Mike Nelson: M6, Eastside Projects, Birmingham
12 January – 9 March 2013
Eastside Projects presents M6 a new commission by Mike Nelson, one of the most significant artists working in the UK today. M6 is Nelson’s first major exhibition in his home region and continues his singular investigation of political histories through the raw materials of our world.
Within the old industrial heart of Birmingham, discarded, utilitarian objects have been collected as if they were trophies of an ignored parallel world – a dark, abject monument. M6 acts as an invocation of the highways and their concrete islands, memorialising their past production and the shifting economies of spent resources.
Image: Mike Nelson M6 (photograph) 2013. Courtesy the artist and Eastside Projects.
Uriel Orlow: Back to Back, Spike Island, Bristol
26 January to 31 March 2013
This exhibition marks the first time that London-based artist Uriel Orlow presents two recent films together in the UK: Remnants of the Future (2010–2012) and Plans for the Past (2011–2012).

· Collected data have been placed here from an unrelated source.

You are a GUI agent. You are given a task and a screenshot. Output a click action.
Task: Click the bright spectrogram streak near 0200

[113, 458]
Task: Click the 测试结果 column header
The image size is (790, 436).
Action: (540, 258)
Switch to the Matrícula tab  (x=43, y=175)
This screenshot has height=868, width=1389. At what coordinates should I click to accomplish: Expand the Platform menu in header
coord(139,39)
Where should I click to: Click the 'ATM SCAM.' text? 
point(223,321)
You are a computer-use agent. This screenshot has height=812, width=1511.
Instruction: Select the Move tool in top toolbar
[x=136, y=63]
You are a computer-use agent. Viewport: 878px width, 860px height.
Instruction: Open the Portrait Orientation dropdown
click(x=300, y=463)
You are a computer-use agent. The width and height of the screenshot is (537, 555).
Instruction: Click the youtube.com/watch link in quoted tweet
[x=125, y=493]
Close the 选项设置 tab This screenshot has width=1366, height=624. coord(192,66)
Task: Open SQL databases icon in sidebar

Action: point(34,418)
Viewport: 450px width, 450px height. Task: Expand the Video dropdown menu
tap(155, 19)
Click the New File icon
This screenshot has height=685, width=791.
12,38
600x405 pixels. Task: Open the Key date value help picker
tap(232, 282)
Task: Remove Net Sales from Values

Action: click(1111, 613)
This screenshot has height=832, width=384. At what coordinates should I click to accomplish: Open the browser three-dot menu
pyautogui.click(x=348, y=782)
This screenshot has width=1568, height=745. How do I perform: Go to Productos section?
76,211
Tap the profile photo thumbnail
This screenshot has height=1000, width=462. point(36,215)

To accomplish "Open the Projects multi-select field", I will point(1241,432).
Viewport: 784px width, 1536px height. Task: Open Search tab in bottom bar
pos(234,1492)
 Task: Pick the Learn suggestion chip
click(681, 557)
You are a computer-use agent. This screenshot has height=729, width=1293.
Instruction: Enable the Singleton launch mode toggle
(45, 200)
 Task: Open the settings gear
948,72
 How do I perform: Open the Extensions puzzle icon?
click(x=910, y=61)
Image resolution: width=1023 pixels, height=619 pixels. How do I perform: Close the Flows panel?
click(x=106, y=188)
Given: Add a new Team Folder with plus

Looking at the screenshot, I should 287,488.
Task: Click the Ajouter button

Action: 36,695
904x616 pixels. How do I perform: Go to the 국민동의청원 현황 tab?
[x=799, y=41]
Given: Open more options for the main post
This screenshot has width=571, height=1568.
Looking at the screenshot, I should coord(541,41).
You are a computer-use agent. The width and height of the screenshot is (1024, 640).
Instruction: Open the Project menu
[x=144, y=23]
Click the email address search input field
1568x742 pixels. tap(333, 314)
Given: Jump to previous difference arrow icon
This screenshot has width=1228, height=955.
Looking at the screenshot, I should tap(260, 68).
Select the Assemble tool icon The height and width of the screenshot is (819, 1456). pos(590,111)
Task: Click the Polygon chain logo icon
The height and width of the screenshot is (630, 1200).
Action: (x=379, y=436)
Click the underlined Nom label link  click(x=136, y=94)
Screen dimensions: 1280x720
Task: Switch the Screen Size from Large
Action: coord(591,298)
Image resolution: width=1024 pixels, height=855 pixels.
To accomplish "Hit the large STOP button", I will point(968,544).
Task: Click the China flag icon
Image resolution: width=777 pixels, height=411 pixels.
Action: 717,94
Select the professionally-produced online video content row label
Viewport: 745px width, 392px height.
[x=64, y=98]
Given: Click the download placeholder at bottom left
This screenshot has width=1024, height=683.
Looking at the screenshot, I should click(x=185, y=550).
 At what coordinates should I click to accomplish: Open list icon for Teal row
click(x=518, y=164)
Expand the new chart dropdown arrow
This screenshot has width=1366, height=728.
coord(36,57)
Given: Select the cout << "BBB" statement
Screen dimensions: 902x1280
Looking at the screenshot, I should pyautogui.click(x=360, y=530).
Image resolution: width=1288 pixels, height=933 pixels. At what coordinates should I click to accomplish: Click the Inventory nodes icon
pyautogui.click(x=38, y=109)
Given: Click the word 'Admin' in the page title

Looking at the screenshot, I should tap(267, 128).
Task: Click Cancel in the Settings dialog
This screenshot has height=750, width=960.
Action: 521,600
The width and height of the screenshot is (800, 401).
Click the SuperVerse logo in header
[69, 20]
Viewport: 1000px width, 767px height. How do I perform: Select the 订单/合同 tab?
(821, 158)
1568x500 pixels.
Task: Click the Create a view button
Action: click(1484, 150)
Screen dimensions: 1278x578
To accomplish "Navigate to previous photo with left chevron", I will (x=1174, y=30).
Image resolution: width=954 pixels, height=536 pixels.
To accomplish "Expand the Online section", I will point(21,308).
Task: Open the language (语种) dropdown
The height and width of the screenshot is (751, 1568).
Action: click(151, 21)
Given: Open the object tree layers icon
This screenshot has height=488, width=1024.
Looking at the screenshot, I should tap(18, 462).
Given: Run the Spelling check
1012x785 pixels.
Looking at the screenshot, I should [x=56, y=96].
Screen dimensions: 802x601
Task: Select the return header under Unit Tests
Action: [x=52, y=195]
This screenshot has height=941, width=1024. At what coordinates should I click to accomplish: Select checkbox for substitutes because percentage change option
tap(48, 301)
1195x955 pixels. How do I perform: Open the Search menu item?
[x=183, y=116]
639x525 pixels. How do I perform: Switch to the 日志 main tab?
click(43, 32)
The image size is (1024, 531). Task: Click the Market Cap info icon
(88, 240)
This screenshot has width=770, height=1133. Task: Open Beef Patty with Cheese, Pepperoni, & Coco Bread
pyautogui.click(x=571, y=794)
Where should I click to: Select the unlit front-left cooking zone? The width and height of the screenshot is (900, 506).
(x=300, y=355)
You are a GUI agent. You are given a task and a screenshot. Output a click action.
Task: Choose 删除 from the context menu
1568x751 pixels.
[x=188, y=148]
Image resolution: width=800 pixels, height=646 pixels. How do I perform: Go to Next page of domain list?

Back to Back refers to the manner in which the works are projected — simultaneously as one piece — as well as to the movie industry term for the process of filming two or more films within one production. Though they were not filmed at the same time, each anticipates and acts as a counterpart to the other. They are linked by a focus on the forgotten fates of two towns in the South Caucasus that share a name, Mush, and together form an installation that ruminates on forgotten tragedies and disrupted destinies.
Image: Uriel Orlow, production still from Remnants of the Future, 2010-12. Courtesy the artist and Spike Island.